It’s been three weeks since the pet insurance model law was removed unexpectedly from the agenda of the final 2021 meeting of the National Association of Insurance Commissioners (NAIC) where the law was to be considered and put up for a vote. The Pet Insurance Model Law has been in the works for more than two years.
TCR has been pressing Commissioner Vicki Schmidt of the Property and Casualty Committee (which oversees the Pet Insurance Working Group) for an explanation for why the law will now be delayed at least another five months. The next time it would be able to go up for a vote would be at the Spring Meeting in April.
A non-answer answer
On December 27, a non-answer answer was issued from an NAIC spokesperson who asked not to be named, notably more than a week after the model was “pulled:”
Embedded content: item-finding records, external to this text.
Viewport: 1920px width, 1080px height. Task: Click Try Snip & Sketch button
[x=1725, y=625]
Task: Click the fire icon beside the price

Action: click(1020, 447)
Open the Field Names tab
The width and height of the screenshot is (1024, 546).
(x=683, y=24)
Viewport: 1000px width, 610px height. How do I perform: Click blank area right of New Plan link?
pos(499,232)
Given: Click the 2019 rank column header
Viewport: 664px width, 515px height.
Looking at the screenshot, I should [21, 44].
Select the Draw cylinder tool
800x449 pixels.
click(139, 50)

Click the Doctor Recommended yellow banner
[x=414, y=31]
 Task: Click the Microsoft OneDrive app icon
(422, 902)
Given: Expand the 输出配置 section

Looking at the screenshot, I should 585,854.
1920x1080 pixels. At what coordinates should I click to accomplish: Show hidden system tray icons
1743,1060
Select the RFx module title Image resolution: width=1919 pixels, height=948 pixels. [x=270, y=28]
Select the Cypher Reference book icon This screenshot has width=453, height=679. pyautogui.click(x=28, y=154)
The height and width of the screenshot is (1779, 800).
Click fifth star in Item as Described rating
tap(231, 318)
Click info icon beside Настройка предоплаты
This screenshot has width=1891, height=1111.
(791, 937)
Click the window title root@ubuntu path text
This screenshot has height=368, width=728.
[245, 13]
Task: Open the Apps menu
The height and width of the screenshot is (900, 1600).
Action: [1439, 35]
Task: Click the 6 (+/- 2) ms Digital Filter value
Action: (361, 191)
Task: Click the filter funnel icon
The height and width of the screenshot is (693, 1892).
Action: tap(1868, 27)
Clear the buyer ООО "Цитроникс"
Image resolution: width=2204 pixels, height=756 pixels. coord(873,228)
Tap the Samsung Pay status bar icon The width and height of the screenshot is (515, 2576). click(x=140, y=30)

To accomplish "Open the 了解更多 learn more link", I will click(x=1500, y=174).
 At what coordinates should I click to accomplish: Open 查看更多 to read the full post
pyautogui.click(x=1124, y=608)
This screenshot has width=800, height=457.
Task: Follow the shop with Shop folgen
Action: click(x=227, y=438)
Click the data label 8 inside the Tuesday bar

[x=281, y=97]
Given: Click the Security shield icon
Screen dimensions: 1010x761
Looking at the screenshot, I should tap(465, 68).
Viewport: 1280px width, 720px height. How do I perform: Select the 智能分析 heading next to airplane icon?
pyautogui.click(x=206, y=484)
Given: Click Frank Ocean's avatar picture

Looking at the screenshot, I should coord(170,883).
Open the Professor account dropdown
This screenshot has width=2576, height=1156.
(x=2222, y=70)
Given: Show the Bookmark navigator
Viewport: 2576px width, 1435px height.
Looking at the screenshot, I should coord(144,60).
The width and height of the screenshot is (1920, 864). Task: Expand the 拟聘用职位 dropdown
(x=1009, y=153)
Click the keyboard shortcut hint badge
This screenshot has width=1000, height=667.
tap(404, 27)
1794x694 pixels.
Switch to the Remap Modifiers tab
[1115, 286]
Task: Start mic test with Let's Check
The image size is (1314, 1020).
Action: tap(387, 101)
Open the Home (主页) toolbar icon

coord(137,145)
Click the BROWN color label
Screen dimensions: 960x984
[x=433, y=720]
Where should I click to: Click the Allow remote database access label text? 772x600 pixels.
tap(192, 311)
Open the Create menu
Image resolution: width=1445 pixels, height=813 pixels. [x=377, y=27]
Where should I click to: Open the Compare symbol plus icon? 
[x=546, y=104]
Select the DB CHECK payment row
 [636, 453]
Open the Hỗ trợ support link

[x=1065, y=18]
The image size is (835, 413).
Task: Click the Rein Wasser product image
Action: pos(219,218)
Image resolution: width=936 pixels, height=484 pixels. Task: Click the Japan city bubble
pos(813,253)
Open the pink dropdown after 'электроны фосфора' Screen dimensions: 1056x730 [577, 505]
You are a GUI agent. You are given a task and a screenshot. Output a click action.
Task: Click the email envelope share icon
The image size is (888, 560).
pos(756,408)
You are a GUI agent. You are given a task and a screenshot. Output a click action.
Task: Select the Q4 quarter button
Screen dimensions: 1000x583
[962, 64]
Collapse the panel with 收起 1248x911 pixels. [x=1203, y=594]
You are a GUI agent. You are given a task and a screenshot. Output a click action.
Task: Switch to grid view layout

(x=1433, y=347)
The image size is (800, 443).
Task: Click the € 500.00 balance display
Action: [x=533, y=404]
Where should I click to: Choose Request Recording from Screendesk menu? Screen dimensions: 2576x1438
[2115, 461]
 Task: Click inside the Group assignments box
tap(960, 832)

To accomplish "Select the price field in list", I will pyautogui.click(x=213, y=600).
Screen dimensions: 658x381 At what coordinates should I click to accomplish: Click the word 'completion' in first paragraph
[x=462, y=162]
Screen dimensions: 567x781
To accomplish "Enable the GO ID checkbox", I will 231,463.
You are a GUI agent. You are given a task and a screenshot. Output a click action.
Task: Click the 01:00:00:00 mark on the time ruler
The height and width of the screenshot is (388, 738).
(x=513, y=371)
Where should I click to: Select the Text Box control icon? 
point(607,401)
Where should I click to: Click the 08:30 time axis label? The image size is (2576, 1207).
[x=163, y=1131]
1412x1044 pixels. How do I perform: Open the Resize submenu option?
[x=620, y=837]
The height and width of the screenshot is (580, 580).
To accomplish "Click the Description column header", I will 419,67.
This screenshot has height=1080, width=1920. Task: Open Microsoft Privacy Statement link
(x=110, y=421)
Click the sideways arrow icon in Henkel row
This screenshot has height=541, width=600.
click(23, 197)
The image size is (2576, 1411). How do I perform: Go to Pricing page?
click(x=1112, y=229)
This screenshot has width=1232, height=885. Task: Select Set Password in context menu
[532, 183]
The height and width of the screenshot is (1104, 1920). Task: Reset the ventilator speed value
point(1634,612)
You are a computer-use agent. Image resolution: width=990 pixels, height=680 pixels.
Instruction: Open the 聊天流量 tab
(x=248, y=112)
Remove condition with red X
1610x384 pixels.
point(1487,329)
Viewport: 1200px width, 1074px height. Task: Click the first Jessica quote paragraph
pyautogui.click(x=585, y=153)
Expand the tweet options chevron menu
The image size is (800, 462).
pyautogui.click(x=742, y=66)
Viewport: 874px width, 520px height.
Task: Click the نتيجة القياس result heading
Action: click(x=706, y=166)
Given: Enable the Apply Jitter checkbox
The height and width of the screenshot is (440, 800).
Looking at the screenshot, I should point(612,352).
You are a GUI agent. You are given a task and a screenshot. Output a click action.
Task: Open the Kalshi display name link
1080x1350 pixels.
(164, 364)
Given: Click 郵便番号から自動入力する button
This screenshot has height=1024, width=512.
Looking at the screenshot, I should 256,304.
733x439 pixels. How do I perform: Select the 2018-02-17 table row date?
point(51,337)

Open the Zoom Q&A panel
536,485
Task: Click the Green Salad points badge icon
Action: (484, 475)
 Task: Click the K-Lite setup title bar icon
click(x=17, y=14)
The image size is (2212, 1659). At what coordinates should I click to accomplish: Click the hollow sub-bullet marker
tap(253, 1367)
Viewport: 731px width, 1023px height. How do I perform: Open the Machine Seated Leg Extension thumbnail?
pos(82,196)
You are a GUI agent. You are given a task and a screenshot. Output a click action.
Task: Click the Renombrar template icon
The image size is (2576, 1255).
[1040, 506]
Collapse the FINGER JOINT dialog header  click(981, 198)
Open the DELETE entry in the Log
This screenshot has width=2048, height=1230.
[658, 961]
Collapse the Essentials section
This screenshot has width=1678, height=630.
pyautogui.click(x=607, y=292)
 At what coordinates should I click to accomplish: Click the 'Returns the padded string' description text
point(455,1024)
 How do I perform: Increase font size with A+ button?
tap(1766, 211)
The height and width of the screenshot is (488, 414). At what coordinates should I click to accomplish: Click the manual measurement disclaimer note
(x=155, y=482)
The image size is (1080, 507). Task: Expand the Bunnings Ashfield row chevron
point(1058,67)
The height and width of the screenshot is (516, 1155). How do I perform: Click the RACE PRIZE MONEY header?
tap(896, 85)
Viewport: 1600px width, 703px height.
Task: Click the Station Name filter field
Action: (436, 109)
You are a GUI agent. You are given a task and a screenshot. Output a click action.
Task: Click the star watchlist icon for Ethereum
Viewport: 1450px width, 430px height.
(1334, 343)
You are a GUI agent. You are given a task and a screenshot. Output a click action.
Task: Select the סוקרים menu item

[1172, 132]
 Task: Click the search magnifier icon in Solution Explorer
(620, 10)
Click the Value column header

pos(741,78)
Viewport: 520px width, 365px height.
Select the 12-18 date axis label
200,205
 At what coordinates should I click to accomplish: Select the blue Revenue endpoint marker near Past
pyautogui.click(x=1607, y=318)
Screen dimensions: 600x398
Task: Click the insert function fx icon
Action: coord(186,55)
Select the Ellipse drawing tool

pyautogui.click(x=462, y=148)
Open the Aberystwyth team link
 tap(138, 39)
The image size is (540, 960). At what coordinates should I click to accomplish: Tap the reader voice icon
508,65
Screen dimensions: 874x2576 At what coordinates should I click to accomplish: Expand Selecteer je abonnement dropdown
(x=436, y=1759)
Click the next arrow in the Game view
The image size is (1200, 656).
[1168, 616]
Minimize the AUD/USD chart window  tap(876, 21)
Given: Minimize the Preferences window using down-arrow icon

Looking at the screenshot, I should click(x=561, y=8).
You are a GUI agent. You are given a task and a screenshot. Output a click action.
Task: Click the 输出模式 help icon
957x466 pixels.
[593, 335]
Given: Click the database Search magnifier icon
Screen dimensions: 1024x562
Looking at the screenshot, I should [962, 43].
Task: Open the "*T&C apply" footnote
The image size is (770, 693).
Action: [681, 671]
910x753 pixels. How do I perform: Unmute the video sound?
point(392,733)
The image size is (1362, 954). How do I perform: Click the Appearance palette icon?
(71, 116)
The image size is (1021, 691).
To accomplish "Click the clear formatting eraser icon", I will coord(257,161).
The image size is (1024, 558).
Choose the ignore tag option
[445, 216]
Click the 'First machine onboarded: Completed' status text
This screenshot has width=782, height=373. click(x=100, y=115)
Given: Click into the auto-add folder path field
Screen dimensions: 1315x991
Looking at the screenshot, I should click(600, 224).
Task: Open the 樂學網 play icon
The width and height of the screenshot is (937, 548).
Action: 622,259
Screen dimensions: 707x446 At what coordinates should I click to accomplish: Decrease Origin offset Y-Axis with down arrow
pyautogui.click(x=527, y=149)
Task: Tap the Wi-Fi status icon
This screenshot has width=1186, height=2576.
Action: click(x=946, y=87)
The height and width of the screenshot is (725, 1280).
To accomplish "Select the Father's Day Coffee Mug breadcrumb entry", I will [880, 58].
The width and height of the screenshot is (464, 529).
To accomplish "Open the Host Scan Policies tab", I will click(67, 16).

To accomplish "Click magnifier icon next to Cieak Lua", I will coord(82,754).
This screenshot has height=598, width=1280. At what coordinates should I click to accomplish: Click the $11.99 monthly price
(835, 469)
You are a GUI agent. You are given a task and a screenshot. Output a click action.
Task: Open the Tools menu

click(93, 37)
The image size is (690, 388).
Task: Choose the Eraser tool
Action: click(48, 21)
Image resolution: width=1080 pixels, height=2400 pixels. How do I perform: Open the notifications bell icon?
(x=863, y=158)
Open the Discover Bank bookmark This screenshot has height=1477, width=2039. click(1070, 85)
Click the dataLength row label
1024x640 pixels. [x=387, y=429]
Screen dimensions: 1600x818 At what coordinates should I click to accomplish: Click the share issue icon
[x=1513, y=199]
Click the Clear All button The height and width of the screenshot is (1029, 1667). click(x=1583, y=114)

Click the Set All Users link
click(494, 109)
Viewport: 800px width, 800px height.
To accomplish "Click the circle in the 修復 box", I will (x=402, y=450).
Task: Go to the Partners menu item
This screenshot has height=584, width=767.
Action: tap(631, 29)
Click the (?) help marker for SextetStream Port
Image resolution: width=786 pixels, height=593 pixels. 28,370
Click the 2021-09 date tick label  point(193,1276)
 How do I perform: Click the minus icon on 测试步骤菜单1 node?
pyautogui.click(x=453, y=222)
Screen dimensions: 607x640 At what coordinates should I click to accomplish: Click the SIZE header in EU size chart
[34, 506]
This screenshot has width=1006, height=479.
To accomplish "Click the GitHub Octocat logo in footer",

The Pet Insurance Model was pulled from Plenary. We will continue working on the model act and present it for a vote at a later date most likely at the Spring National Meeting. We have no additional information.
There was no attempt to explain why the Model was pulled, nor why it had clearly occurred unexpectedly. Even Commissioner Schmidt was apparently caught flat-footed. She was forced to note in her remarks that she needed to “improvise because my remarks say, ‘As a member of the NAIC team, I am proud to have helped pass a Pet Insurance Model.’”
Why the surprise pull-back?
“Several regulators asked for clarification on issues associated with implementation of the pet insurance model law,” the same NAIC spokesperson told TCR on January 5, asking not to be named again. “Since there was not enough time to adequately research and address their concerns around producer licensing before the plenary meeting, the decision was made to postpone the vote. The NAIC will hold a public call to discuss this issue and post additional information on naic.org soon,” the person added.
Beyond the fact that the issue pertains to producer licensing, which we had already learned from consumer advocate Birny Birnbaum within hours of the meeting, this is also a non-answer.
Why would Commissioner Schmidt have been unaware of any request for clarification at the time the law was removed? We wish we could ask her. But Commissioner Schmidt refused to respond to a series of requests to explain the sudden removal of the law. She answered one of TCR’s inquiries only to say she was “traveling all afternoon and evening on Thursday” and that she was “so sorry” she was “unable” to reach out, although she was able to write the email saying she was “unable” to respond, and then did not respond to two additional inquiries.
Nor do we have any idea exactly what the issues were that “needed clarification,” or who the “several regulators” were who asked about them.
Did someone decide to read the draft of the two-years-in-the works Model Law for the first time a few hours into the final meeting?
The pet insurance industry’s trade group, NAPHIA, continued to decline comment; Kristen Lynch, the group’s spokeswoman did not respond.
The Pet Insurance Working Group, part of the Property and Casualty Insurance Committee, is tasked with the mission of drafting the model law and states on its website that its purpose is to “complete the development of a model law or guideline to establish appropriate regulatory standards for the pet insurance industry.” The law would require all kinds of insurance disclosures and concessions, such as waiting periods of no more than 30 days, that would, in turn, address the kinds of pitfalls we reported on in March 2020. Which is why the Model Law matters so much.
Without question, it will take years for states to consider the legislation if it’s considered at all, but it would have been an important step forward.
Whether the surprising new delay has to do with licensing or language or whatever, the sentences or paragraphs at issue, and who raised these issues and why, continue to be a mystery. When we find out anything, we’ll let you know.